The company owns ~24% of Alibaba, which filed for one of the largest IPOs in history the other day. Estimates of what this huge Chinese online tech giant could be valued at from a market capitalization perspective are all over the map. TheStreet put out a good piece the other day showing some good work to calculate the value of Alibaba as between $115B and $245B.
This is a wide range but here is the thing. At the midpoint of that range of $180B; Yahoo's stake would be worth something like $43B. At the low end of the range and the stake would be worth north of $27B. Yahoo's entire market capitalization currently is just $35B. Taking out the net cash gets it to an approximate market cap of $33B, $10B below what its Alibaba stake could be worth at its midpoint according to TheStreet. This is not an outlier judging by other analyst estimates out there on Alibaba's market capitalization.

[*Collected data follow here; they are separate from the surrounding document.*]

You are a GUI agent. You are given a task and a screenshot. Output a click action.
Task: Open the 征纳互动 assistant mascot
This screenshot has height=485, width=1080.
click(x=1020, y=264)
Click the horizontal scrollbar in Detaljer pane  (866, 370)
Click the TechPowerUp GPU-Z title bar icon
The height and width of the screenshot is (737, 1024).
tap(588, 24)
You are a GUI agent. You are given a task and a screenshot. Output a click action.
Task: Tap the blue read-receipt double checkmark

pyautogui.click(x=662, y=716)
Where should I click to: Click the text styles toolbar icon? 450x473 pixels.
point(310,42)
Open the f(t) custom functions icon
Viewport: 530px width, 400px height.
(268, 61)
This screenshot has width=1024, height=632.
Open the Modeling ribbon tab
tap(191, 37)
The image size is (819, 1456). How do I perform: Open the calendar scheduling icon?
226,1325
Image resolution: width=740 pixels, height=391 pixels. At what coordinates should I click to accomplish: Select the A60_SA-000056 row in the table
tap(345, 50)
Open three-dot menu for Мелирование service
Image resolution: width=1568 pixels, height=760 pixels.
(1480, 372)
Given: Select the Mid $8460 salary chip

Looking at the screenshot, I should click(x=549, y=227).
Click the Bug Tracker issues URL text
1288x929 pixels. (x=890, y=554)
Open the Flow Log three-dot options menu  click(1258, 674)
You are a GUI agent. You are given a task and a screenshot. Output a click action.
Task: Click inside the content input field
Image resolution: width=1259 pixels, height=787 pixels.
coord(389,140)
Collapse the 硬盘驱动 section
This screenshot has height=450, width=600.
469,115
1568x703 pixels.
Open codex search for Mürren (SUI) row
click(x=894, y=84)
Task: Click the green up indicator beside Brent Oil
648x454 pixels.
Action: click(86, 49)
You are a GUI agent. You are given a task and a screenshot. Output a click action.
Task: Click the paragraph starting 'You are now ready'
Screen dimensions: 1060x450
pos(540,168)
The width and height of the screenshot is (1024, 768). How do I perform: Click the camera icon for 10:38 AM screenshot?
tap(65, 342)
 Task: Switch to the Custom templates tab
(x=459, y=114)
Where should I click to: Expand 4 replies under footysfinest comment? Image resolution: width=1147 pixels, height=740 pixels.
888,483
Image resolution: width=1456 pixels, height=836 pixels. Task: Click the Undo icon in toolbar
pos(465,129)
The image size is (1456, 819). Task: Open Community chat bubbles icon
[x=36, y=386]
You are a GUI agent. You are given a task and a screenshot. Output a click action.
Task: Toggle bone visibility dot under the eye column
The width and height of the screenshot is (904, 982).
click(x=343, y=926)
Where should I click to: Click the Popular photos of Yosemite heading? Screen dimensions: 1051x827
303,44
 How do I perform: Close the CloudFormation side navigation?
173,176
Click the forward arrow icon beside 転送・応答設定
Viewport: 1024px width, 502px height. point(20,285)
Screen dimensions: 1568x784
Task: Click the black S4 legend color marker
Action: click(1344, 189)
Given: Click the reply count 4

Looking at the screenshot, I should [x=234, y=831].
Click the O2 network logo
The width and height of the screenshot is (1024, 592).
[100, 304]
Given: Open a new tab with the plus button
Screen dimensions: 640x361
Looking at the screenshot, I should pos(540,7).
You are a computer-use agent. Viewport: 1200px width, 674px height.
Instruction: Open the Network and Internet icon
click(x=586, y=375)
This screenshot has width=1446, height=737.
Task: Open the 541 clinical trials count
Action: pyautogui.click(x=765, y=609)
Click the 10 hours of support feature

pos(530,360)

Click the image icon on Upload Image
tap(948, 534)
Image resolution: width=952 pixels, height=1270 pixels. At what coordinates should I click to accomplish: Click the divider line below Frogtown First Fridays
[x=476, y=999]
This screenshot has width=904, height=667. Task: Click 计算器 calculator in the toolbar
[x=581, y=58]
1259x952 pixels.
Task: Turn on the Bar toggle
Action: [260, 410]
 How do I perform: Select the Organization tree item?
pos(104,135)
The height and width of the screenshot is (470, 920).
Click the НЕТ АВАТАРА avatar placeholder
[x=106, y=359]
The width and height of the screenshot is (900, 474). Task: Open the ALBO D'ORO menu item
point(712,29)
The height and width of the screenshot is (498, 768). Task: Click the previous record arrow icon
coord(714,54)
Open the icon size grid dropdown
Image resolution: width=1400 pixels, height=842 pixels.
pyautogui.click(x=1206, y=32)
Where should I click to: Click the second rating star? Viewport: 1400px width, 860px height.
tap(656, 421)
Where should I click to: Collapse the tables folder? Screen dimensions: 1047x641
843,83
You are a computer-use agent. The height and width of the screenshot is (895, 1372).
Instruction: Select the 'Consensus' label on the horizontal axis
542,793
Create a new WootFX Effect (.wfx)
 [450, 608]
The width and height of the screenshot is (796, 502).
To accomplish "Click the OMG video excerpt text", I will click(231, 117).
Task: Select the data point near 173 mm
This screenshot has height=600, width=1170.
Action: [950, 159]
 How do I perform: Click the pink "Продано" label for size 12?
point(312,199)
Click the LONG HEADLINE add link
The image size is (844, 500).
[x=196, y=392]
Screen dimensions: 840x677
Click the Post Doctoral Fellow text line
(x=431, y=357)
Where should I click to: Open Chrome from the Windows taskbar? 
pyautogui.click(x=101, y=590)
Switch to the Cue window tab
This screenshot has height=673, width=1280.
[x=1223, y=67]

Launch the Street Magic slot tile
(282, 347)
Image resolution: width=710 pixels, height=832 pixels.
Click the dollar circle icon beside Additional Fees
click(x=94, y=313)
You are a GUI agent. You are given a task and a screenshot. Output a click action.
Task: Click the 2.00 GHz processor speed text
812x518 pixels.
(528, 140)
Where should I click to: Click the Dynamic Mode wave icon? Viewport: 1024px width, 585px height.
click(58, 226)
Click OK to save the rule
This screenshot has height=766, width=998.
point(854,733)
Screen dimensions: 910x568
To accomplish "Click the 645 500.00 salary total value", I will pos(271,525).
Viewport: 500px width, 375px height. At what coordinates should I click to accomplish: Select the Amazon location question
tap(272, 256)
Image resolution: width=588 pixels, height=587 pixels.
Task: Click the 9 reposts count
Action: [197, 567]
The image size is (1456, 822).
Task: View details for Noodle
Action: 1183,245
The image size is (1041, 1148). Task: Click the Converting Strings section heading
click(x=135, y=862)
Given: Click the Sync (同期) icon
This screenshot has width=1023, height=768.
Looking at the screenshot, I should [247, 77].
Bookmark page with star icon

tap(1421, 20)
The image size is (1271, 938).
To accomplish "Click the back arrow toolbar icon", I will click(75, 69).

Yes, the company will have to pay taxes on the sale but this seems to be a huge opportunity to buy some Yahoo significantly under what the company's assets are worth. After the sale, Yahoo will have a huge amount of "dry powder" to make strategic acquisitions and/or return capital to shareholders either through stock repurchases and/or dividend payouts.
In addition, the company is solidly profitable with earnings expected to come in around $1.65 a share on some $4.5B in revenues for FY2014. The stocks goes for ~$34 a share after a recent pullback which is substantially below the $43 a share median price target held by the 27 analysts that follow the stock. Given its Alibaba stake and solid fundamentals, this equity seems like it is offering a great entry point after its recent decline. BUY
Disclosure: I am long YHOO. I wrote this article myself, and it expresses my own opinions. I am not receiving compensation for it (other than from Seeking Alpha). I have no business relationship with any company whose stock is mentioned in this article.